I moan in ecstasy. She had made me cum countless times, however this time infected my senses stronger than any other. My thighs violently quiver around Ellies’ head, though she makes no effort to escape. Her tongue still moves to happily swallow my arousal. The reddened flesh now hums with a simmering sting. I attempt to pull her away by tugging on her locks more aggressively, but she doesn’t move. My nerves scream with overstimulation and loud guttural groans bounce about the dorm. I release a hand from her hair, and it shakes as I move it towards her shoulder. I tap the freckled skin twice, and Ellie immediately pulls her face away from my heat. Her chin drips with evidence of my orgasm, and her shiny lips reflect the light of a lamp in the room. My eyes snap to hers and her love for me is obvious. Her pupils consumed the iris, and the skin around them was softened and relaxed. I watch her lashes brush against her lids as she stares up at my lustful face.
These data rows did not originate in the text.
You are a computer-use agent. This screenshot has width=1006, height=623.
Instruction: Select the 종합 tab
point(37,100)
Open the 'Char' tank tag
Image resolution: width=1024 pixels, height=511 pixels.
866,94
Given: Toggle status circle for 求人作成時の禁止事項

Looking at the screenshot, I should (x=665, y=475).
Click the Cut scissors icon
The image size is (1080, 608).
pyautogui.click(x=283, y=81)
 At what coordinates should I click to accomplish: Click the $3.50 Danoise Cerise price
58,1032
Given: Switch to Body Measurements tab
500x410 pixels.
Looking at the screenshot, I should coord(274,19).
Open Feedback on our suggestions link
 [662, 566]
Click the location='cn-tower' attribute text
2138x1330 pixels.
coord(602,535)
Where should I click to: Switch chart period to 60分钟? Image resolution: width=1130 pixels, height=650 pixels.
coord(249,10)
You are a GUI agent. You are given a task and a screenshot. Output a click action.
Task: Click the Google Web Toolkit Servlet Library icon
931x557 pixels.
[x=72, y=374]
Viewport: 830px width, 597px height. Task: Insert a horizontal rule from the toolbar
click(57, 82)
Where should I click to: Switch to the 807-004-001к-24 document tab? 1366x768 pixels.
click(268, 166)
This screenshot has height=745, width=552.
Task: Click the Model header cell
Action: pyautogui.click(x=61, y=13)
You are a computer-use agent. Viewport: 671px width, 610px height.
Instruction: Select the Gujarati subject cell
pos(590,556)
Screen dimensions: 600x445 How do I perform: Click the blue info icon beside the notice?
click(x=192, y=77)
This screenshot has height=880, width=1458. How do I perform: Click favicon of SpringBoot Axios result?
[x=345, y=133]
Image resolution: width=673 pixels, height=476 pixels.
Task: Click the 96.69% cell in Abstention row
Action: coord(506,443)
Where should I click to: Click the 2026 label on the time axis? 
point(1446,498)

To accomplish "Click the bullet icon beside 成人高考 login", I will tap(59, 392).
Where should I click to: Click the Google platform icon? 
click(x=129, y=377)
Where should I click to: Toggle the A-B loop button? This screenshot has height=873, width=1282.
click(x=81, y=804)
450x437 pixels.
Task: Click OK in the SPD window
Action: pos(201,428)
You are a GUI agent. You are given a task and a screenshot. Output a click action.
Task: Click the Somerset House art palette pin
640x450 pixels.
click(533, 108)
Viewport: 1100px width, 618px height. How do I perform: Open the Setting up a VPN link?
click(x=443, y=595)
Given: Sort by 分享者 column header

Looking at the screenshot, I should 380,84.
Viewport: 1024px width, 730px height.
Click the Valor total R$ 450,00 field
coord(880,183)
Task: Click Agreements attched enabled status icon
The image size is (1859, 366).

I can feel the heat in my face, primarily in my cheeks. 
Her hands leave their current positions on my body, and are placed down on my thighs. The skin twitches occasionally, but the nerves have mostly calmed down. Her thumbs stroke atop some of my stretch marks with a soft kindness. “How was I?” She inquires, and the usual cockiness in her tone is absent. Her eyes traveled over my face, trying to understand how I was feeling before I was able to say. 
My exhausted body is limp on the bed. I can just see Ellie in my sight, as my head was barely propped up by the disheveled comforter. The hand still in her hair slowly slides down her neck and to her hand. I interlock our fingers lazily, my grip loose and relaxed. “Very good.” I emphasize while my expression morphs into a warm smile.